Long-range photon-mediated gate scheme between nuclear spin qubits in diamond

TL;DR

This paper proposes a fast, cavity-mediated scheme for implementing a universal two-qubit gate between distant nuclear spin qubits in diamond, leveraging virtual photon exchange via optical cavities.

Contribution

It introduces a novel cavity-based method to entangle and perform gates between remote nuclear spins in diamond, achieving operation times much shorter than decoherence times.

Findings

Operation times below 100 nanoseconds predicted.

The scheme enables a universal controlled-Z gate between nuclear spins.
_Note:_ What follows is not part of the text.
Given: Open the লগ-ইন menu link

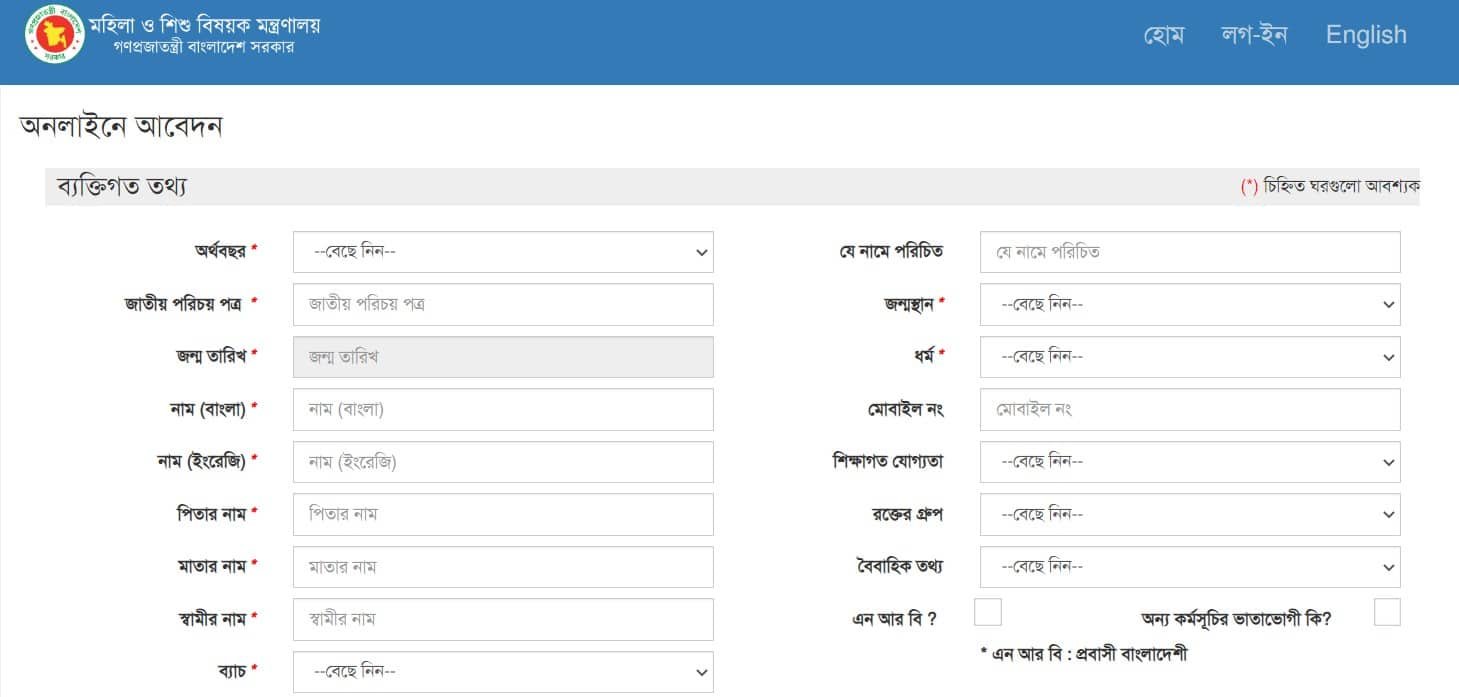Looking at the screenshot, I should coord(1254,35).
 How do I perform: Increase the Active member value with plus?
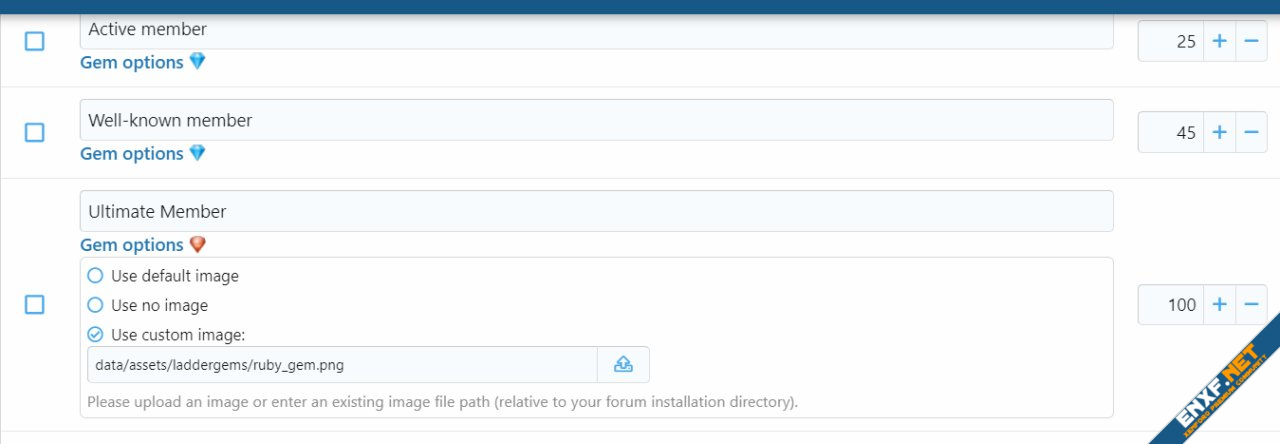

The approach is several orders of magnitude faster than nuclear spin decoherence.

Abstract

Defect centers in diamond are exceptional solid-state quantum systems that can have exceedingly long electron and nuclear spin coherence times. So far, single-qubit gates for the nitrogen nuclear spin, a two-qubit gate with a nitrogen-vacancy (NV) center electron spin, and entanglement between nearby nitrogen nuclear spins have been demonstrated. Here, we develop a scheme to implement a universal two-qubit gate between two distant nitrogen nuclear spins. Virtual excitation of an NV center that is embedded in an optical cavity can scatter a laser photon into the cavity mode; we show that this process depends on the nuclear spin state of the nitrogen atom. If two NV centers are simultaneously coupled to a common cavity mode and individually excited, virtual cavity photon exchange can mediate an effective interaction between the nuclear spin qubits, conditioned on the spin state of both nuclei, which implements a universal controlled-$\textit{Z}$ gate. We predict operation times below 100 nanoseconds, which is several orders of magnitude faster than the decoherence time of nuclear spin qubits in diamond.